BUY, TP of Rp5,100
We have raised our 2010F EPS estimates by 24% to take into account: 1) the stronger pricing power and 2) the firmer rupiah exchange rate which ultimately leads to better margins. Stronger pricing power is evident in the company’s decision to hike noodle prices by Rp50/pack in early Aug. While, a record-high gross margin should provide a buffer against increasing input cost pressures in 2H10. Also worth to note, imminent ICBP listing indicates a premium valuation (around 17-21x P/E10F and 15-19x P/E11F) – or above the current valuations for Indofood and the consumer sector. Yet, any upside from the IPO should lead to greater value for Indofood. All in all, we remain upbeat on the stock given its defensive attributes, meaning that the company should benefit from both burgeoning domestic consumption and commodity price recovery. BUY maintained with a TP of Rp5,100/share, implying 17.1-15.9x P/E10-11F.

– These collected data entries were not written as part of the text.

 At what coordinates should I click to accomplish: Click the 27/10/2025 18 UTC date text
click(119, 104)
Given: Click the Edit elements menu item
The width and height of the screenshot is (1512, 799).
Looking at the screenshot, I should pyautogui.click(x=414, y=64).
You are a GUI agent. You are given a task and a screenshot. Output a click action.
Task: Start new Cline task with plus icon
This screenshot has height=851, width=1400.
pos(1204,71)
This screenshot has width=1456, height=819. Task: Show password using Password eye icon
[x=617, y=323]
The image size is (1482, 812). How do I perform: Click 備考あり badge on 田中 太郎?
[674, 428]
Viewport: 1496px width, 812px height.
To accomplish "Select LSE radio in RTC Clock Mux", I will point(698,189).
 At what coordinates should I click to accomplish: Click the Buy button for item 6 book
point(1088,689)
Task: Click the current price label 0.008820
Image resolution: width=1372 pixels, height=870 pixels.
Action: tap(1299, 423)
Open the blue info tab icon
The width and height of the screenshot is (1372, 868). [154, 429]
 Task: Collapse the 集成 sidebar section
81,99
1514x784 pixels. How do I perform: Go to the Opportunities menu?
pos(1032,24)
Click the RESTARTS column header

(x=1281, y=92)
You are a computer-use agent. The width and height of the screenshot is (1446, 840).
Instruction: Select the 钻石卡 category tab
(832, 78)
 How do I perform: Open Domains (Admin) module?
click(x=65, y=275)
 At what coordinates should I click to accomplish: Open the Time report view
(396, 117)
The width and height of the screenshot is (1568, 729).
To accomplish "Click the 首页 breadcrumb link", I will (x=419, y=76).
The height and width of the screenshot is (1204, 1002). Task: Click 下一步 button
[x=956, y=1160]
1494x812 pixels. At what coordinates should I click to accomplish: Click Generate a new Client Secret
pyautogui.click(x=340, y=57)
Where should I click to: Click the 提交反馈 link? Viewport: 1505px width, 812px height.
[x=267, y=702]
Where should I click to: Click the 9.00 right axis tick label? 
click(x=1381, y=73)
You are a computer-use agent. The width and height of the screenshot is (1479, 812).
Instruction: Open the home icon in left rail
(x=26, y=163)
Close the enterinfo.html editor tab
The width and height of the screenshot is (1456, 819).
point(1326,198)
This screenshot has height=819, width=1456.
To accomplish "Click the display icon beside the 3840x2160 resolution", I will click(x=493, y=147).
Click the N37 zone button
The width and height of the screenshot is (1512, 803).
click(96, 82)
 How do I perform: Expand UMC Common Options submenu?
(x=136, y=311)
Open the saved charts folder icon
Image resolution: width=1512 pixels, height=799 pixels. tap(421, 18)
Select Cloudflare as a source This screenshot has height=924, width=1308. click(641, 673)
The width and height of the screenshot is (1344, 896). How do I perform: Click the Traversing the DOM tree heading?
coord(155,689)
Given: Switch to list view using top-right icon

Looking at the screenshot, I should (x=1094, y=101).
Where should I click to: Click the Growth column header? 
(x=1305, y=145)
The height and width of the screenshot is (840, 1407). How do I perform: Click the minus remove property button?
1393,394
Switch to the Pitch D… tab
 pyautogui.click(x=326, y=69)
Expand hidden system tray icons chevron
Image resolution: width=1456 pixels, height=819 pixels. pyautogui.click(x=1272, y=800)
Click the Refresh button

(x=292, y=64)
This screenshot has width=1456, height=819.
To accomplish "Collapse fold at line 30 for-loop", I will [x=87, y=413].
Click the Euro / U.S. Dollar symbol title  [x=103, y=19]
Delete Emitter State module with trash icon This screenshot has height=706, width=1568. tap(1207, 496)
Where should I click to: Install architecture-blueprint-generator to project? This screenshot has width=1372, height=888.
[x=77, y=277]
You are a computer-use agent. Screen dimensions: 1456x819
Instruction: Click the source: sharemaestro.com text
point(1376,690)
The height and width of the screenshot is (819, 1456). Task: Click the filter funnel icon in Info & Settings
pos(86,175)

Best year for noodles since 2003
Despite mounting raw material cost pressures – particularly wheat – we believe Indofood can sustain the noodles operating margin at around 14% this year. The company has already hiked noodle selling prices by Rp50/pack in early Aug 2010 – about a 4% price increase. This more than offsets the 7% ytd increase in the wheat price that currently hovers around US$6.3/bushel. A rough calculation suggests that the company needs to raise selling prices by around 3% for every 10% increase in the wheat price to maintain its margins. Hence, if the average wheat price surpasses US$5/bushel, Indofood will have to make further price hikes – else the 1Q11 margin will be sacrificed. Note also that we align our average exchange rate assumption with our economists’ estimate, reflecting the stronger rupiah. This, coupled with the company’s stronger pricing power, bodes well for Indofood’s non-agri business.
Stronger contribution from agribusiness
Many parts of Indonesia have experienced poor weather conditions this year. As a result, inflation may exceed 6% in 2010, in our view, since the bad weather - which has raised supply concerns - is forecast to persist. This may mean higher input prices. As such, margins may be lower in the non-agri division: we forecast 13.0-11.5% EBIT margins in FY11F for the noodles and flour segments, respectively. Overall, the EBIT contribution from the CBP division is expected to decline to 35% in FY11F from 40% this year. On the flip side, however, Indofood’s agribusiness division stands to make a stronger contribution – due to firm CPO prices - and we believe this division will contribute around 35% of EBIT, or up from 30% in FY10F.
What’s next after the ICBP listing?
Well, we think ICBP will leverage further - be it for organic expansion or to make acquisitions. Note that its balance sheet is strong with a net cash position of around Rp140bn, after paying down the shareholder loan. Therefore, ICBP will have greater flexibility compared to its holding in raising more debts. With a debt covenant of 3x debt-to-EBITDA ratio, Indofood could only add another Rp4tn debt, while ICBP could raise as much as Rp8tn or twice of Indofood. Factoring this, ICBP has a huge opportunity to acquire new business in order to create more synergy, a beverage company perhaps.